Прибежала минут за десять до звонка. Класс наш в углу, наверху. Маленький, неуютный, холодный. Сейчас еще не знаю, но, мне кажется, что дружным наш коллектив не будет. А впрочем, поживем — увидим.

Из школы прошла к папе, в райком, хотела у него достать учебник по истории. Шли туда с Ю. С. и Сашей Куликовым. По дороге Саша сказал мне, что он считает меня твердохарактерной. Как глубоко он ошибается! Нет, характер мой не может нравиться. Я знаю, он у меня пренеприятный. А себя Саша назвал бесхарактерным. Вот уж не сказала бы. Ну, кончаю пока. Становится темно. Теперь рано темнеет. Осень...

9 октября

Уже четыре дня учимся. Как это хорошо — ходить в школу, учить уроки, дрожать перед тем, как спросят, и радоваться, когда все сойдет благополучно. Нового в школе сегодня ничего не было. Впрочем, нет: на втором уроке я взглянула в окно, все бегут, мечутся. Тревога! Мы побежали на пост, а вся школа — в убежище под собор. Прошло минут двадцать — и отбой. Вернулись и продолжали занятия.

Сегодня по радио передали, что взят Орел. Еще один город. Еще тысячи людей без крова, под открытым небом, тысячи замученных, истерзанных... Заняли враги много, так много, что после того, как прогоним их, долго еще не войдет жизнь в обычную колею. Может быть, нам-то и не удастся пожить спокойно и безмятежно. А ведь через много лет люди будут учить по истории о наших днях и позавидуют нам. Безусловно, наше время красиво, полно героизма, мужества, подвиги совершаются на каждом шагу, но все личное отодвинуто назад, оно не так важно, как то, чем живет Родина.

10 октября

Сегодня опять была тревога. Над городом кружили два немецких самолета, но, ничего не сделав, удалились во-свояси. Мальчики наши забрались на крышу, а мы — на свой пост. Меня еще не спрашивали. В этом месяце наша школа дает концерт в госпитале.

14 октября

Мы опять не учимся. На четыре дня школа отправилась в колхозы. Нас, сандружинниц, оставили в городе на случай воздушной тревоги. Дежурим в госпитале. Там сейчас многие поправляются. Какое приятное чувство испытываешь, когда видишь, как человек, которого привезли чуть живым, начинает понемногу поправляться, становится веселее, разговаривает, улыбается, а затем становится на ноги, ходит. Да это же счастье — поднять человека с постели, сделать его здоровым!

Заславский вчера прошелся до окна и обратно. Пичугин тоже пробует шагать. Как хорошо!

15 октября

Сегодня прихожу из школы — в кухне целый ворох вещей.

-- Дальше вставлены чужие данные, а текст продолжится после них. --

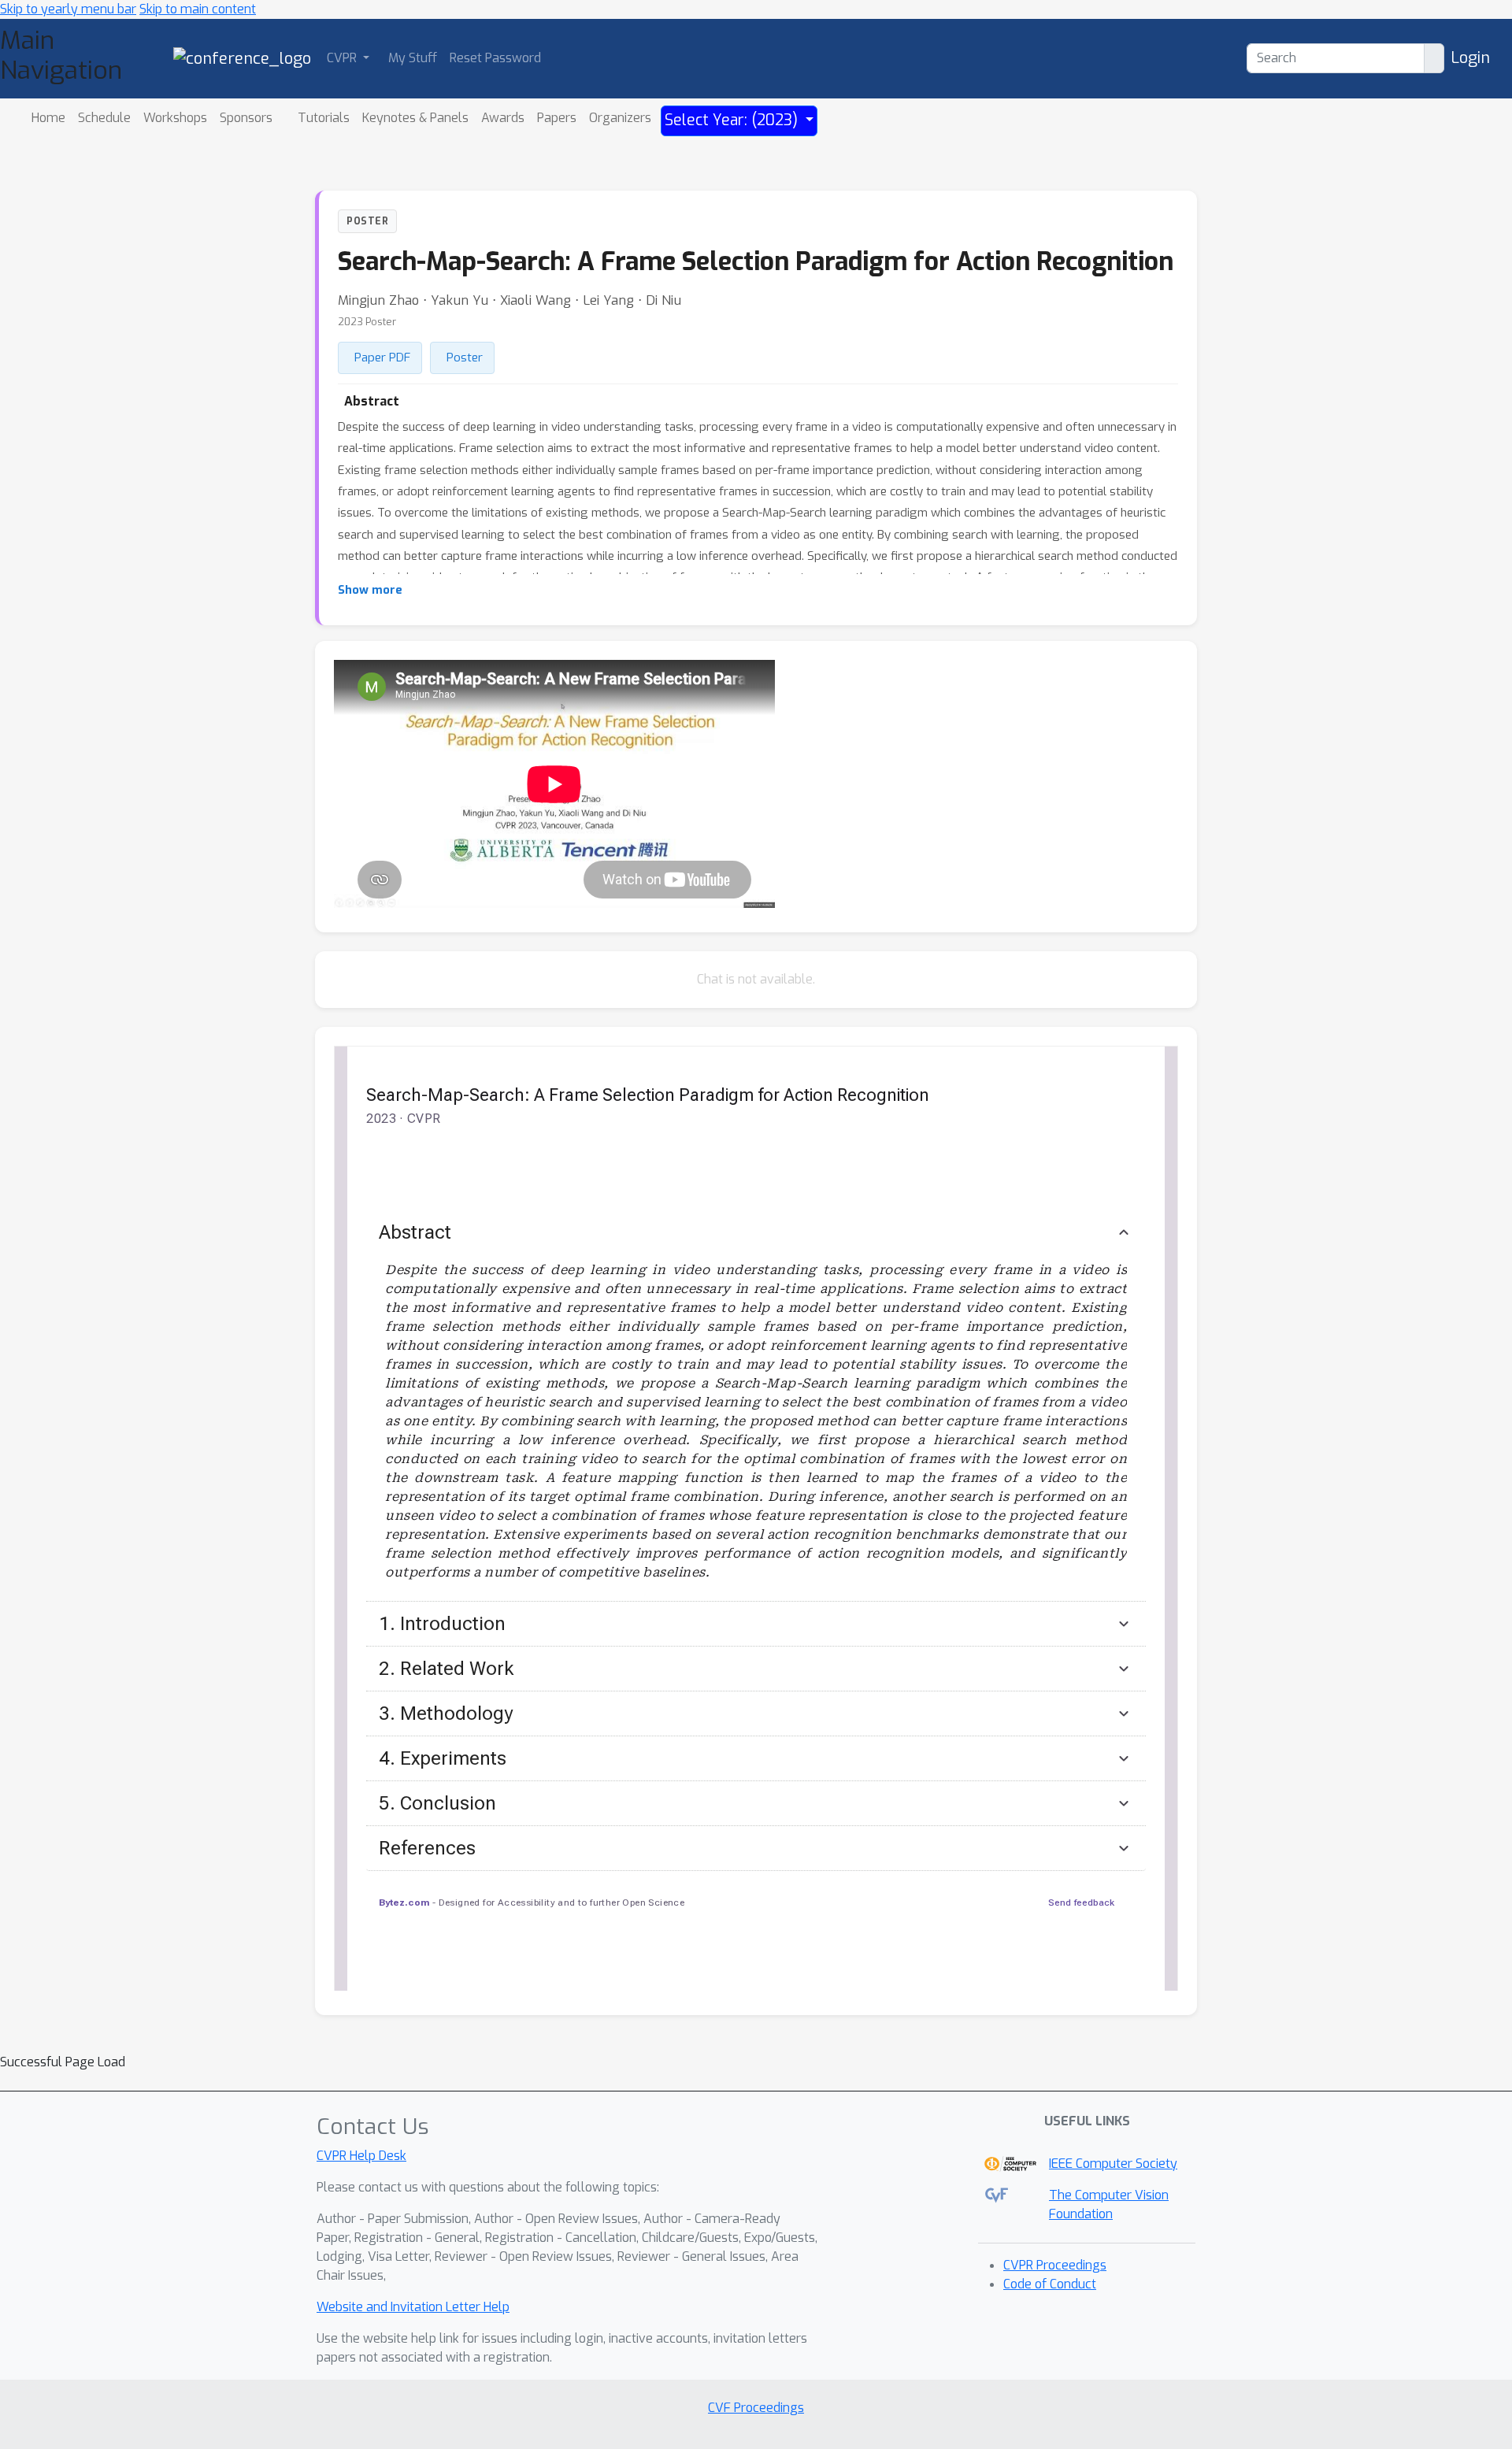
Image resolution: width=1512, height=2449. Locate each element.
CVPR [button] (343, 58)
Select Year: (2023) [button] (733, 120)
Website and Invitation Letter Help (413, 2307)
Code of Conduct (1049, 2284)
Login (1470, 58)
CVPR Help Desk (361, 2155)
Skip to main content (197, 9)
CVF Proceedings (756, 2407)
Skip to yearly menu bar (68, 9)
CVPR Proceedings (1054, 2265)
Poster (465, 357)
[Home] (242, 57)
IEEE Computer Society (1113, 2163)
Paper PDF (382, 357)
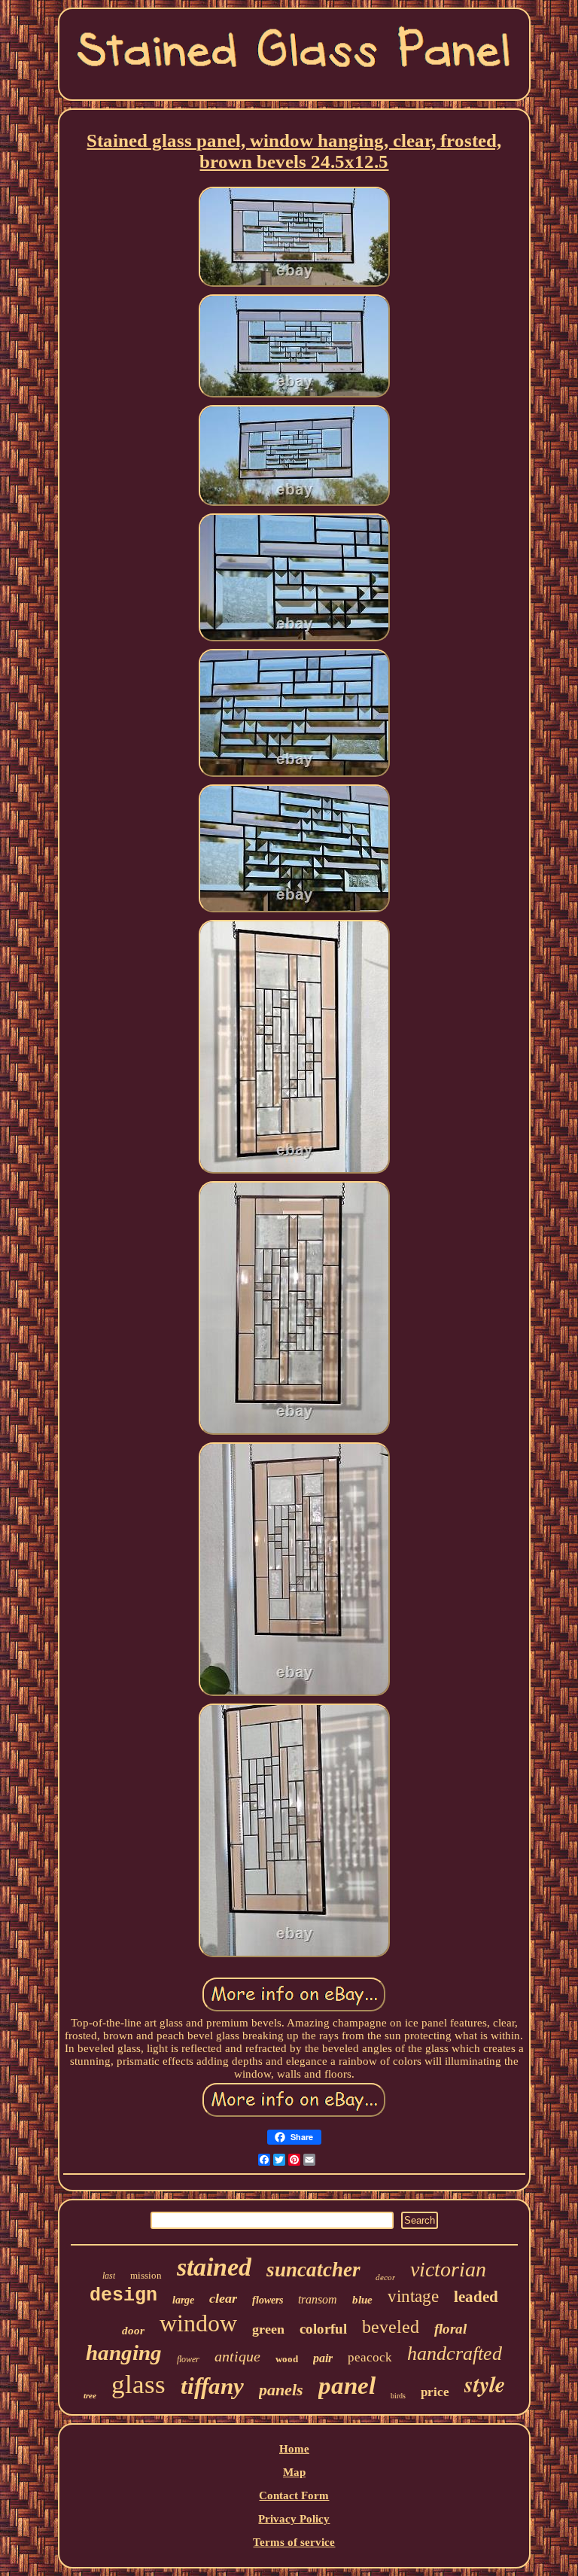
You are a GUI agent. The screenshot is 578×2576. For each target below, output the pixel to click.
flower (188, 2359)
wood (286, 2358)
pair (323, 2358)
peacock (370, 2357)
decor (385, 2277)
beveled (390, 2327)
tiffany (212, 2386)
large (183, 2300)
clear (223, 2298)
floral (450, 2329)
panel (347, 2385)
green (268, 2329)
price (435, 2392)
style (484, 2384)
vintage (413, 2296)
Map (294, 2472)
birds (398, 2396)
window (198, 2323)
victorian (448, 2269)
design (123, 2296)
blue (362, 2300)
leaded (476, 2297)
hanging (124, 2352)
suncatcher (313, 2269)
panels (281, 2389)
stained (214, 2267)
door (133, 2331)
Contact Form (294, 2495)
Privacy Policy (294, 2519)
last (108, 2275)
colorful (323, 2329)
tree (90, 2395)
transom (317, 2299)
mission (146, 2275)
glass (138, 2384)
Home (294, 2449)
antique (237, 2356)
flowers (267, 2300)
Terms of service (294, 2542)
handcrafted (454, 2353)
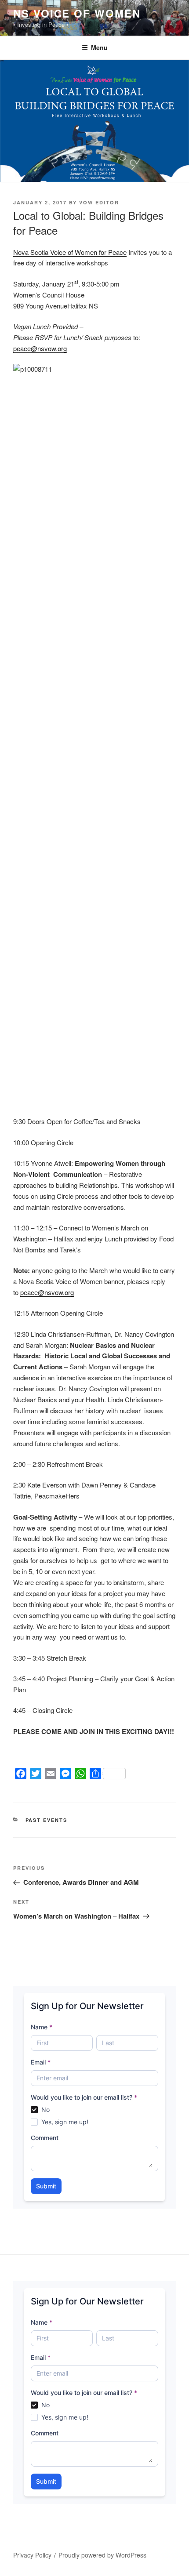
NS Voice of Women (77, 13)
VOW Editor (99, 202)
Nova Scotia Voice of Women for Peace (70, 252)
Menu (99, 47)
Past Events (46, 1820)
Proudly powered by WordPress (102, 2555)
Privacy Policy (32, 2555)
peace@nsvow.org (40, 348)
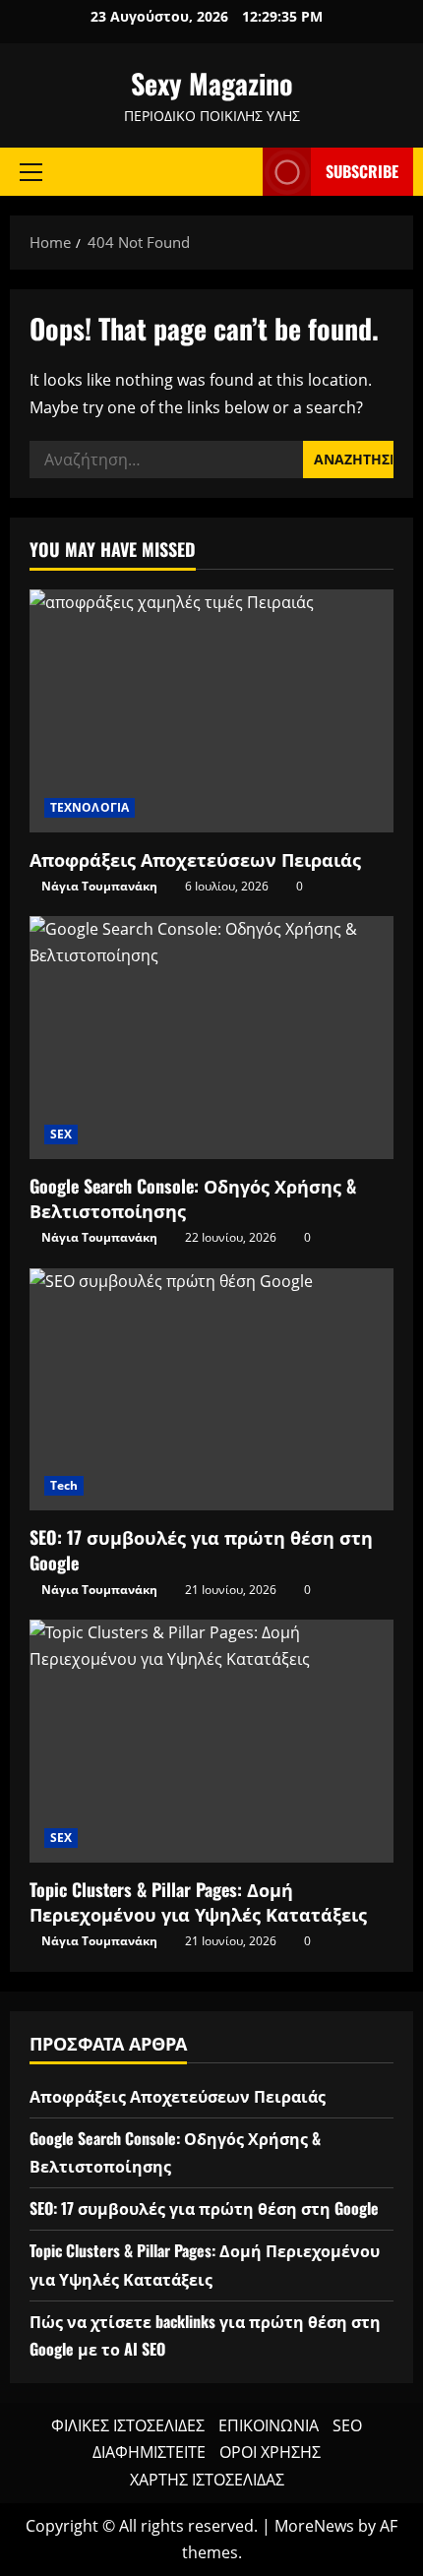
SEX (61, 1134)
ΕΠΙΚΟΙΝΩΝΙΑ (268, 2425)
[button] (31, 171)
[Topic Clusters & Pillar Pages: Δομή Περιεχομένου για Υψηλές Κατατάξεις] (211, 1741)
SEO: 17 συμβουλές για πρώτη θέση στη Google (201, 1549)
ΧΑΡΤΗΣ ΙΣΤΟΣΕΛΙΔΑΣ (207, 2479)
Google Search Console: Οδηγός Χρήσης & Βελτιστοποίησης (193, 1198)
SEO (347, 2425)
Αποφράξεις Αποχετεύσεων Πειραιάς (195, 859)
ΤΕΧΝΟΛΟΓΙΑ (89, 807)
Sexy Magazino (212, 83)
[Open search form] (238, 172)
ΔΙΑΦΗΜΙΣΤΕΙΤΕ (149, 2452)
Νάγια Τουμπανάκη (99, 886)
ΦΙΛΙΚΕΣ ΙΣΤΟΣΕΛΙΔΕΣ (128, 2425)
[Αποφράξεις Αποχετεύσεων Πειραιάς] (211, 710)
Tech (64, 1485)
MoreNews (314, 2526)
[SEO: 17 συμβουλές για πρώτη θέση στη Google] (211, 1389)
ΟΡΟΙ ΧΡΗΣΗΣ (270, 2452)
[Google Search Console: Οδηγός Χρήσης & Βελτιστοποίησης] (211, 1037)
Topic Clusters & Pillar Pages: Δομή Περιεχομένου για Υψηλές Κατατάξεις (198, 1901)
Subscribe (362, 171)
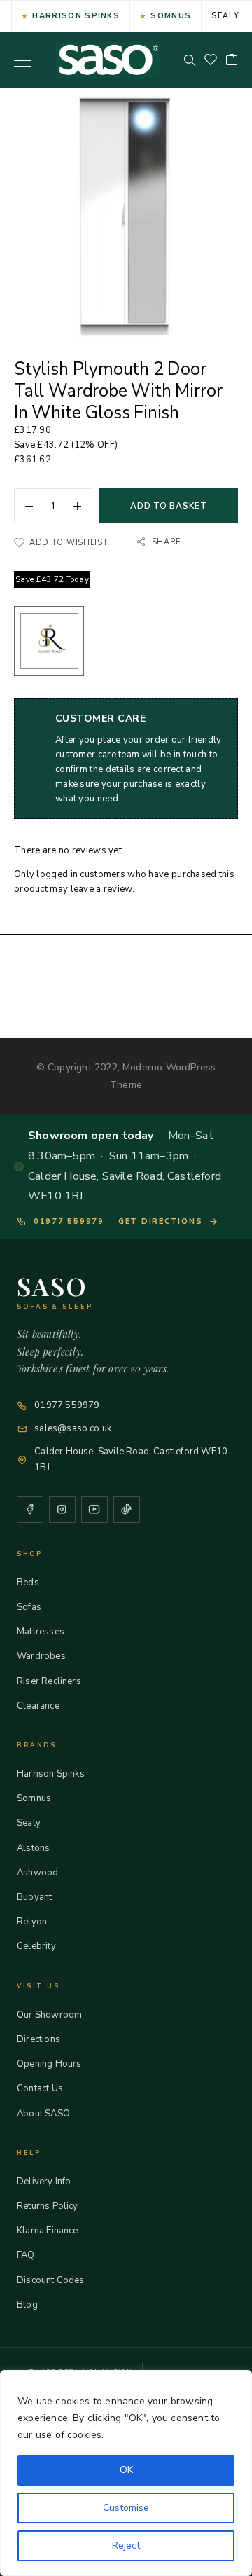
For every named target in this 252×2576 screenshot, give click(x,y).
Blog (27, 2305)
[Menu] (23, 60)
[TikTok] (126, 1509)
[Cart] (231, 60)
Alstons (33, 1848)
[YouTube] (94, 1509)
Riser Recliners (49, 1681)
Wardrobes (41, 1656)
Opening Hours (49, 2064)
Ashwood (37, 1872)
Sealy (225, 16)
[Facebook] (30, 1509)
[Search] (189, 60)
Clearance (38, 1706)
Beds (28, 1582)
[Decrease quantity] (24, 506)
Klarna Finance (47, 2230)
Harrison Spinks (76, 16)
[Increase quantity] (83, 506)
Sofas (29, 1607)
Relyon (32, 1921)
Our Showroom (49, 2015)
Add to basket (168, 505)
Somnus (170, 16)
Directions (38, 2039)
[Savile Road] (49, 643)
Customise (126, 2507)
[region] (126, 2473)
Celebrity (36, 1946)
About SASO (43, 2113)
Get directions (160, 1221)
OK (126, 2470)
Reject (126, 2545)
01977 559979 (69, 1221)
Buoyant (34, 1897)
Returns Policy (47, 2206)
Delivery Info (44, 2181)
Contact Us (40, 2088)
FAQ (26, 2255)
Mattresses (40, 1631)
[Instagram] (62, 1509)
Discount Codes (51, 2280)
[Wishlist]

У нас остановились беженцы из Калинина — женщина-учительница с девочкой.

Папа сегодня уехал в район, по подготовке населения к эвакуации. Значит, скоро мы уедем отсюда. Как? Куда? Ничего не известно. Может быть, придется так же, как этим калининцам. Да еще это бы хорошо. А вдруг пешком итти придется? Ну, куда пойдешь?

Вот ужас! Калинин горит. Не сегодня — завтра его займут немцы.

17 октября

Кашина не узнать. На улицах столько народа, непрерывное движение грузовиков и «эмок». Вчера мы начали собираться в дорогу. Уложили мешки, чемоданы. Вечером сходила в госпиталь. Простилась со своим изолятором, с бойцами. Чуть всплакнула. Заславский сказал: «Будем живы — никогда вас не забудем». Милые мои, счастливо вам всем поправиться!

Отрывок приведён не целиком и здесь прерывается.